クルマのエアコンて、どうなってるの? 原理を簡単にご説明します。ご興味のある方は是非、ご一読ください。
冷凍サイクル
カーエアコンの冷凍サイクル主要部品にはコンプレッサー、コンデンサー、エキスパンションバルブ、エバポレーターがあります。
それらの部品が配管などを介して、エンジンルームと室内をまたぎ、エアコンの冷凍サイクルとして繋がっています。
繋がった冷凍サイクルの中には、カーエアコンガスが封じ込められていて、冷凍サイクルの主要部品によって「気体」→「液体」→「気体」に変化させながら循環させ、空気の熱を奪い、車の室内を冷やしています。
エアコンガスを気体、液体、気体と状態変化させる理由は?
注射する前にアルコールを含んだ綿で拭かれた時の冷たさや、夏に打ち水をするときの涼しさと同じ原理で、液体が気体に変わるときには蒸発熱が必要で、蒸発する時に周囲から熱を奪うという自然現象を利用しているので、エアコンガスの状態を変化させる必要があるためです。
<冷凍サイクル主要部品の主な役割>
| コンプレッサー | エバポレーターで蒸発した低温低圧のガス状エアコンガスを吸入、圧縮し、高温高圧のガス状にします。 |
| コンデンサー | 高温高圧のガス状のエアコンガスを冷やして高温高圧の液状にします。 |
| エキスパンションバルブ | 高温高圧の液状のエアコンガスを小さな穴から噴射させ低圧低温の霧状にしエバポレーターで気化(蒸発)しやすいようにします。 |
| エバポレーター | エアコンガスが気化して周囲から熱を奪い、車の室内を冷やします。 |
ヒーターサイクル
カーエアコンのヒーターサイクルの主要部品はヒーターコアとウォーターポンプです。エンジンの発熱により温まったエンジン冷却水をウォーターポンプにより循環させ、熱交換機のヒーターコアを通り、空気を暖めます。

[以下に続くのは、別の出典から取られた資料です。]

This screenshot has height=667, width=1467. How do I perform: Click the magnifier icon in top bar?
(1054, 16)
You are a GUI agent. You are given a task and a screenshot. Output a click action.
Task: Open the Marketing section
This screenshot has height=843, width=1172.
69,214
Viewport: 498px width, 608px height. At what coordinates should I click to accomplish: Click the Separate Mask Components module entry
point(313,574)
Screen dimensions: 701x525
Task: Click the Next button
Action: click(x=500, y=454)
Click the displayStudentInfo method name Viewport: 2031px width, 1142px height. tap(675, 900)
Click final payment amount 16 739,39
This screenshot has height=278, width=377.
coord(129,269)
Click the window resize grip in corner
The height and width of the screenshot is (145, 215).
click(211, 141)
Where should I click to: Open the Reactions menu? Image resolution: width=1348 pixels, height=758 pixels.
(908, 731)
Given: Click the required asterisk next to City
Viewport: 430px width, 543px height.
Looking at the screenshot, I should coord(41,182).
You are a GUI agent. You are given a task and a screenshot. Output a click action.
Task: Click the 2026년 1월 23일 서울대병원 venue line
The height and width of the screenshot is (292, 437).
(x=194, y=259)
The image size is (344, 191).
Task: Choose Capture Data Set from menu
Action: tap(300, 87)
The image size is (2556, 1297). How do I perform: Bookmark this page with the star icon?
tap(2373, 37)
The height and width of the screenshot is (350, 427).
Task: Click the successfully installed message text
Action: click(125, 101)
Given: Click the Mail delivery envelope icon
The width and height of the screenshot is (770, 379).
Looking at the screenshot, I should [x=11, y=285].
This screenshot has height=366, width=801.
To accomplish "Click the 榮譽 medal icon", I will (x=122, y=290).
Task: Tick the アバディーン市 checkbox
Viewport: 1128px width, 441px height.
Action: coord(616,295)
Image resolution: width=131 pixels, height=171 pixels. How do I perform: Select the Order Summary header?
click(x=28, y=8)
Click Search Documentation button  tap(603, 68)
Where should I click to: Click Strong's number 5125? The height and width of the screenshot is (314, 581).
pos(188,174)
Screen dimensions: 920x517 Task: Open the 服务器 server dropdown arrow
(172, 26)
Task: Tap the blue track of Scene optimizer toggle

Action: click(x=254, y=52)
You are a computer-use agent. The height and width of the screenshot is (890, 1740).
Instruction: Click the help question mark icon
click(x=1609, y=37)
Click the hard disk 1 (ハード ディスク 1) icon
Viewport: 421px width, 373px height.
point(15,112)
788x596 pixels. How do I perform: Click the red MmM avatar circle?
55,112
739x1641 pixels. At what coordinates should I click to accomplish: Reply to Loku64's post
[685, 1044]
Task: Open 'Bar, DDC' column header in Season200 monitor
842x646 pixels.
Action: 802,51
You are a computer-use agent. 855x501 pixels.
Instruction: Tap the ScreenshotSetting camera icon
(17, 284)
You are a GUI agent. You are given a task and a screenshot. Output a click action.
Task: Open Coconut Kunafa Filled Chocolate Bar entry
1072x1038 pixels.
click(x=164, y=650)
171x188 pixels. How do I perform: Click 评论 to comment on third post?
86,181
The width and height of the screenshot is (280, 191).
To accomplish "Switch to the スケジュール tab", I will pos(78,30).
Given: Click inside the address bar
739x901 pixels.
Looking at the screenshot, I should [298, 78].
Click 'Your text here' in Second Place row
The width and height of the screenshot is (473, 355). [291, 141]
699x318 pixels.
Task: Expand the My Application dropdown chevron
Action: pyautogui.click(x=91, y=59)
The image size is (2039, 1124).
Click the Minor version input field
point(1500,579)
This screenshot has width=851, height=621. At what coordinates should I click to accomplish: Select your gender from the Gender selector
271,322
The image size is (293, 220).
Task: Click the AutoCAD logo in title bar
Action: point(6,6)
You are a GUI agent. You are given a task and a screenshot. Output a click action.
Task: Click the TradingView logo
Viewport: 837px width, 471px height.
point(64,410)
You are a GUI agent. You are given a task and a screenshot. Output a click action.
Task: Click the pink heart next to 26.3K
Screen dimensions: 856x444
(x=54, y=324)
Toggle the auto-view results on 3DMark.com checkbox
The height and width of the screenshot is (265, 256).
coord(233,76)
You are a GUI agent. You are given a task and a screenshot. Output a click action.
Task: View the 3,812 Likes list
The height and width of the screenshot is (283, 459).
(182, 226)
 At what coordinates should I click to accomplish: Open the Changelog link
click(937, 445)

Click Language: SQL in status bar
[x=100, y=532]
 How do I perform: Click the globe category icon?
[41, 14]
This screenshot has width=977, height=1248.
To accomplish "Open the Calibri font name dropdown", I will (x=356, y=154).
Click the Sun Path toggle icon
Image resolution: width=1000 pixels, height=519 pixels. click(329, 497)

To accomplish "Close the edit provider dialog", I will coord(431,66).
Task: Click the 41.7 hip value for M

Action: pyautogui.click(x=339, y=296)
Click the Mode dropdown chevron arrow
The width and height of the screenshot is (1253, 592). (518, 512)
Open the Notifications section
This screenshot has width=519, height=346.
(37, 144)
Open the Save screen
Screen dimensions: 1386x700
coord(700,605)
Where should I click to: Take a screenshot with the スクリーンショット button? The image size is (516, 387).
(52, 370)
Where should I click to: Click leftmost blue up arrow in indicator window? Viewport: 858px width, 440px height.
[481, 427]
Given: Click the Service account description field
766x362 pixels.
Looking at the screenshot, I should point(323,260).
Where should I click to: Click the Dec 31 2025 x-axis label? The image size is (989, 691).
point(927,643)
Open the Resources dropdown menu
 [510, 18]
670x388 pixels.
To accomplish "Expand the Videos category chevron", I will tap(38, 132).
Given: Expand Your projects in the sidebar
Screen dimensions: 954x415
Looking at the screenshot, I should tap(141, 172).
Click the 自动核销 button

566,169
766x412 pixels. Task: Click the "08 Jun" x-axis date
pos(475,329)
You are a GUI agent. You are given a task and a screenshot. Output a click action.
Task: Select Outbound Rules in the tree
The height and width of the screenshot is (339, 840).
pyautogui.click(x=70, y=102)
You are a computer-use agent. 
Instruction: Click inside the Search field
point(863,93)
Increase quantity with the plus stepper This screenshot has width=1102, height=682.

その他、温度調整、湿度調整、風量調整、風向の切り替え、吹き出し口の切り替えをして、空気を調整し、車内を快適に感じる空間を作り出しています。
エアコンが効かない!?主な故障原因
- コンプレッサーの圧縮不良
- 冷凍サイクル部品からガス漏れ
- 冷凍サイクル部品のつまり
- コンデンサー冷却不良
- モーター系の故障
- ヒーターコアのつまり
- その他
カーエアコンには主要部品以外にもたくさんの構成部品がありますので、故障原因は多岐に渡ります。
また、主要部品がサイクルでつながっていますので、その中の1つの部品に不具合があれば、同じサイクル内の他部品にも影響が出る可能性が少なくありません。
例えば、何らかの原因で、コンプレッサーが故障してしまい、コンプレッサー内部が摩耗し、削れた金属バリがサイクル内の全ての部品に回ってしまったという不具合では、複数の部品交換やサイクル洗浄が伴いますので、カーエアコン修理としては高額になってしまいます。
なので、症状があり故障かな?と思われた場合には、カーエアコン部品の複数に影響が出る前に、なるべく早めに点検に出していただくことをお勧めします。